Establishing a "winning culture" - the phrase du jour throughout all sports these days -  is not easy, but Megan Griffith the youthful Columbia coach now in her 7th year, and her staff have done it. Everyone associated with the team contributes to a winning culture. 

 

One of the nice touches this year was earlier this month when Noah Dayon, one of the team managers, sang an excellent no-frills acapella National Anthem before one of the games. 

 

I was a manager of men's basketball for three years and never was asked to sing. Mercifully.  But I did hit a 30-foot jump shot in coaches-managers game in the old University Gymasium and 30 years later a jump shot in a media game at Madison Square Garden.   

 

One last word on Columbia sports - Brett Boretti's Columbia Lions open the home season very early this year because of unexpected cancellations.

Marist from Poughkeepsie NY visits for a four game series over the weekend of Mar 1 - with single games Mar 1 & 3 at 3P and twinbill Mar 2 at Noon.

Big Ivy League matchups come early this year - SaSu Mar 23 with Harvard and SaSu Mar 30 defending league champion Penn.  

 

The news is not as good for my other favorite team the Wisconsin men's Badgers.  They have lost 5 of their last 6 games and their seeding in both the post-season Big Ten tournament and the national tournament is plummeting.

 

It is hard to put a finger on one particular reason for the slide.  I always think back to former coach Bo Ryan, who is on the ballot again for enshrinement in the Springfield (MA) Basketball Hall of Fame, who once said, "We judge our players by what it takes to discourage them."   

 

It seems too many of the current Badgers can't put together consistent games.
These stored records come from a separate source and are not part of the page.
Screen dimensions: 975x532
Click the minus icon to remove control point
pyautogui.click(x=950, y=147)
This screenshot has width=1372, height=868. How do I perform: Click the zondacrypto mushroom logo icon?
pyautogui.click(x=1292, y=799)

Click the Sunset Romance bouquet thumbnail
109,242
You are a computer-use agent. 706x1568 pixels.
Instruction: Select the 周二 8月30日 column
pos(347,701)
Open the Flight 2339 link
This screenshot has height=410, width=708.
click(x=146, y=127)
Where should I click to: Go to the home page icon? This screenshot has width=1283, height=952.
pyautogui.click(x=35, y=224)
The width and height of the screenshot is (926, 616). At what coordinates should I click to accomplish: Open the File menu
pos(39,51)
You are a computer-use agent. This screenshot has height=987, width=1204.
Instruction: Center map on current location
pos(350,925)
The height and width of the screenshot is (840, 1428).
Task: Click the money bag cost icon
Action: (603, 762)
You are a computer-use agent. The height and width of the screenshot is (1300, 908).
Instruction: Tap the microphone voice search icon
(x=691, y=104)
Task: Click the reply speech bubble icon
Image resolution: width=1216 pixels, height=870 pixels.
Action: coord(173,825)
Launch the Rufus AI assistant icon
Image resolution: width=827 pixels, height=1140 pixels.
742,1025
It will be up to current coach Greg Gard, Ryan's longtime assistant, to find the key to re-ignite a talented squad that looked so good and so deep in the first half of the season.

 

Although Gard's contract reportedly runs for three more years, Ohio State fired once-heralded coach Chris Holtmann after a loss last week to the Badgers in Madison.  The Buckeyes responded with a win at home yesterday over national title contender Purdue. 

 

I still am wary of quick fixes. But in this age of NIL funds for top talent at one end and the wide-open transfer portal for all players, it will take wise

leadership from administrators to navigate these new currents that were overdue but seem to border now on the chaotic.   

 

In closing sad notes - RIP basketball coach Lefty Driesell, 92, died Feb 17. Brought top-notch basketball to the University of Maryland and earlier Davidson and later James Madison and Georgia State. His Basketball Hall of Fame acceptance speech was a classic.   

 

RIP Don Gullett, 73, died Feb 14, outstanding southpaw with 109-50 career record.  Only pitcher in MLB history to win four World Series in a row, two with one team (Reds 1975-76, Yankees 77-78).  Injuries and illnesses curtailed career at age 31. Remained lifelong friend of Gene Bennett, the scout who signed him and projected his greatness from 7th grade on. I tell story of their heartwarming relationship in the Bennett chapter in my recent book BASEBALL'S ENDANGERED SPECIES (University of Nebraska Press).   

 

That's all for now.  Take it easy but take it, and stay positive, test negative.